DOCUMENT SECTION:
● ● ●

In addition, a major exhibition at Maryland’s Baltimore Museum of Art (BMA) draws significant inspiration from Lawrence’s Migration Series - the 60-panel masterpiece he created in 1941. A Movement in Every Direction: Legacies of the Great Migration, explores the profound impact of a pivotal time in American history through the works of 12 acclaimed artists of color. In this nation of immigrants, the ‘migration’ theme frequently emerges in exhibitions across ethnicities. However, it was Lawrence, the first Black artist to enter the Modern Art canon, who documented the mass exodus of more than 6 million African Americans from the rural South to the industrial North between 1916 and 1970. This Great Migration, which was the largest population shift of Black Americans since slavery, transformed the economic, cultural, social, political, and ecological landscape of the country. It received little media attention until a young Lawrence, at 23 years old, created a powerful expression of the human condition, bringing it into worldwide consciousness. The BMA exhibition examines this crucial history through the lens of contemporary life.
Artwork above: Jacob Lawrence (American, 1917–2000), Market Scene, 1966, Gouache on paper, Chrysler Museum of Art, Museum purchase, 2018.22, © 2022 The Jacob and Gwendolyn Knight Lawrence Foundation, Seattle / Artists Rights Society (ARS), New York
JACOB LAWRENCE by Carl Van Vechten, 1964, Transfers from the NEA, Photograph © Van Vechten Trust; Compilation/Publication © Eakins Press Foundation. This piece is part of 'O, Write My Name': American Portraits, Harlem Heroes (Eakins, 2015) SAAM.
Boy with Kite, a silk-screen from Jacob Lawrence's Hiroshima series, is featured in the current exhibition at the Phillips Collection, Jacob Lawrence and the Children of Hiroshima.

● ● ●

RECORD SET:
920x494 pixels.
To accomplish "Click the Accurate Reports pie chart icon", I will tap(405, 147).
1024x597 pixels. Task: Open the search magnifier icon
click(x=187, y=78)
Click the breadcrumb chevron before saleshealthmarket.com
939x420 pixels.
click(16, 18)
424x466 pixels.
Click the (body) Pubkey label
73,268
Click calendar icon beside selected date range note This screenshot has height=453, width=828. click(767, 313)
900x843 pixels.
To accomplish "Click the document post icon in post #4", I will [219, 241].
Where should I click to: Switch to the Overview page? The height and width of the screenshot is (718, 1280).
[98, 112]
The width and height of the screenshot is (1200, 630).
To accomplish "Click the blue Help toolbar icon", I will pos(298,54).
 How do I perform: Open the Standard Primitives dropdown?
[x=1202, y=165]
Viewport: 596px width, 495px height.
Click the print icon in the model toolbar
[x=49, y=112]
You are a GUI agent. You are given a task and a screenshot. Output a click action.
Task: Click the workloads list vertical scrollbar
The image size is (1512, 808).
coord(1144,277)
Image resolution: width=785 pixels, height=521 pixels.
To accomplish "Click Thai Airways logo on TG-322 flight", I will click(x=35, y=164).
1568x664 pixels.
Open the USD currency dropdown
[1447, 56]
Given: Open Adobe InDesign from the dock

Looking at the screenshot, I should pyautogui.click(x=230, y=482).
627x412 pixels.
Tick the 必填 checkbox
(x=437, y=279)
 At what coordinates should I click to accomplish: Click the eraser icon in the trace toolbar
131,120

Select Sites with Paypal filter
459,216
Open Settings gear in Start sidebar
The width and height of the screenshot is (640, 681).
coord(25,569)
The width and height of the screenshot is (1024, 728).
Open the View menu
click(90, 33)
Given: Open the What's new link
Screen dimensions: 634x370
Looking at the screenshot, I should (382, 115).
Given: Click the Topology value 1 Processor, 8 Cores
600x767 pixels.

● ● ●

TASKS FOR THIS EXERCISE:
1/ According to the text about Jacob Lawrence's Migration Series, how many African Americans moved from the rural South to the industrial North between 1916 and 1970?
2/ In the text about Jacob Lawrence, change "Gouache" to "Tempera" in the part that opens with the words "Artwork above: Jacob" and closes with "(Eakins, 2015) SAAM.", and give that part again.

YOUR RESPONSES:
1/ More than 6 million.

2/
Artwork above: Jacob Lawrence (American, 1917–2000), Market Scene, 1966, Tempera on paper, Chrysler Museum of Art, Museum purchase, 2018.22, © 2022 The Jacob and Gwendolyn Knight Lawrence Foundation, Seattle / Artists Rights Society (ARS), New York
JACOB LAWRENCE by Carl Van Vechten, 1964, Transfers from the NEA, Photograph © Van Vechten Trust; Compilation/Publication © Eakins Press Foundation. This piece is part of 'O, Write My Name': American Portraits, Harlem Heroes (Eakins, 2015) SAAM.